Corporate and nonprofit leaders are echoing the anger, pain and frustration expressed by many Americans after the death of George Floyd, the 46-year-old black man who died in police custody in Minneapolis on May 25 after a white officer kneeled on his neck for more than eight minutes.
On Monday several black leaders in business and finance voiced their reaction to CNBC over the incident, agreeing the unrest that has transpired across America over the past several days is a result of both racial injustice and racial disparity in income and wealth between African Americans and whites in the U.S.
“So much of this unrest, this civil unrest, is tied to economic inequality. That’s just a fact. We need to move the needle on this economic inequality,” said Mellody Hobson, president and co-CEO of Ariel Investments and a member of the board of directors at Starbucks, JPMorgan Chase and Quibi.
“The role of the CEO and the role of the corporation has changed, and while many may want to sit out on these issues, they can’t. They literally can’t,” she said.
Statistics from a recent study by McKinsey & Co. on the economic impact of the racial wealth gap are staggering. According to the report, black Americans can expect to earn up to $1 million less than white Americans over their lifetime; the median white family had more than 10 times the wealth of the median black family in 2016, a figure that many economists contend will continue to spread. Further, 65% of black Americans live in 16 states that score “well below the national average” in terms of health-care access, public health and economic opportunities — three areas shown to accelerate wealth generation.
A crisis ‘brewing for hundreds of years’
As scientists and health-care companies try to come up with effective treatments and preventative measures to stop the spread of Covid-19, corporate leaders say another crisis is continuing to accelerate: the racial wealth gap.
“This crisis has been brewing for hundreds of years, and we’re going to have to really step up to it,” Merck chairman and CEO Ken Frazier said Monday on CNBC’s “Squawk Box.”
As a child growing up in Philadelphia in the 1960s, Frazier, 65, was among inner-city African Americans bused out to schools more than an hour away. He said that “rigorous education” put his life on “a different trajectory.”
“Someone intervened to give me an opportunity to close that opportunity gap,” he said.
To close the “opportunity gap” that still exists today, Frazier said, “Financial literacy is critical.
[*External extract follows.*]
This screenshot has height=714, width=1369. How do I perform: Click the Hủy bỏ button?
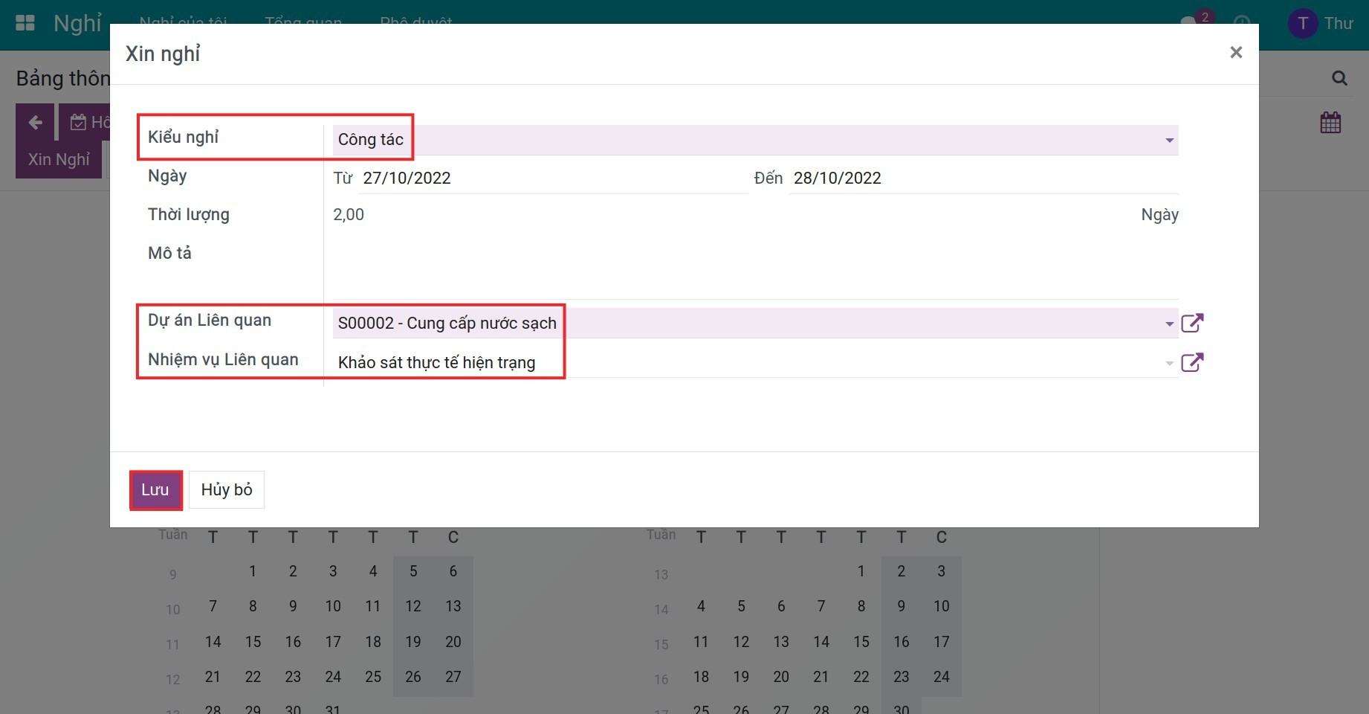pos(227,489)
Education is critical. That is the great equalizer.”
Strategies to close the gap
Financial education and job training, as well as tax incentives, are among the strategies Frazier and other black financial leaders suggested could help close the racial wealth gap.
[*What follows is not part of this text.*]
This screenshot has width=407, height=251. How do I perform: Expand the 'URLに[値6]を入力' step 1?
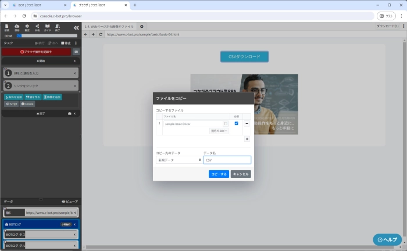(x=41, y=73)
Hobson and Frazier agreed that job and leadership training opportunities can help correct the economic imbalance that disproportionately impacts blacks, particularly young adults.
“We need to acknowledge that there are huge opportunity gaps that are still existing in this country,” Frazier said. “There are 5 million inner-city and other African-American kids who want access to the economy. They want to be participants. They want to be citizens. ... What they lack is education. They lack the education, and there are opportunities.”
He points to Year Up as one program that is working to provide opportunities for black youth.
The nonprofit Year Up offers low-income, young adults six months of intensive training and a six-month corporate internship in IT, financial operations, project management, quality assurance or customer service. Merck is a corporate sponsor.
“They have to show up on time every morning. They have to dress a certain way. They have to learn certain skill sets, and after that six months, they graduate and get placed into internships, entry-level jobs,” Frazier said. “We’re not putting people in charge of our laboratories, but these are important jobs. If they succeed in their six-month internship, they get hired.”
Financial literacy entrepreneur John Hope Bryant, founder and CEO of the nonprofit Operation HOPE, agreed job readiness is critical. He has advocated for Congress to pass bipartisan legislation providing significant tax benefits for individuals and companies that provide internships and apprenticeships for individuals and youth coming from underserved communities, as part of what he calls “The New Marshall Plan.”
Bryant also has been urging congressional leaders to expand and deepen the Earned Income Tax Credit for workers making $60,000 or less.
‘The living wage helps everybody’
“The Earned Income Tax [Credit] is how to get a living wage around African Americans. The living wage helps everybody. All we do is take that money, put it back in the economy, help the investor class,” Bryant said.
For 2020 the maximum EITC is $6,600, and the adjusted gross income for a married couple filing jointly to qualify for that tax credit is $56,844, but they also must have three or more children. The maximum EITC for a single person with no children is only $538, and their adjusted gross income must be below $15,820.
Bryant says the EITC has a great deal of power and untapped potential and should be expanded. “If the average worker felt they were getting a boost every year just for working — like Wall Street — it puts us on the same street for the first time,” he said.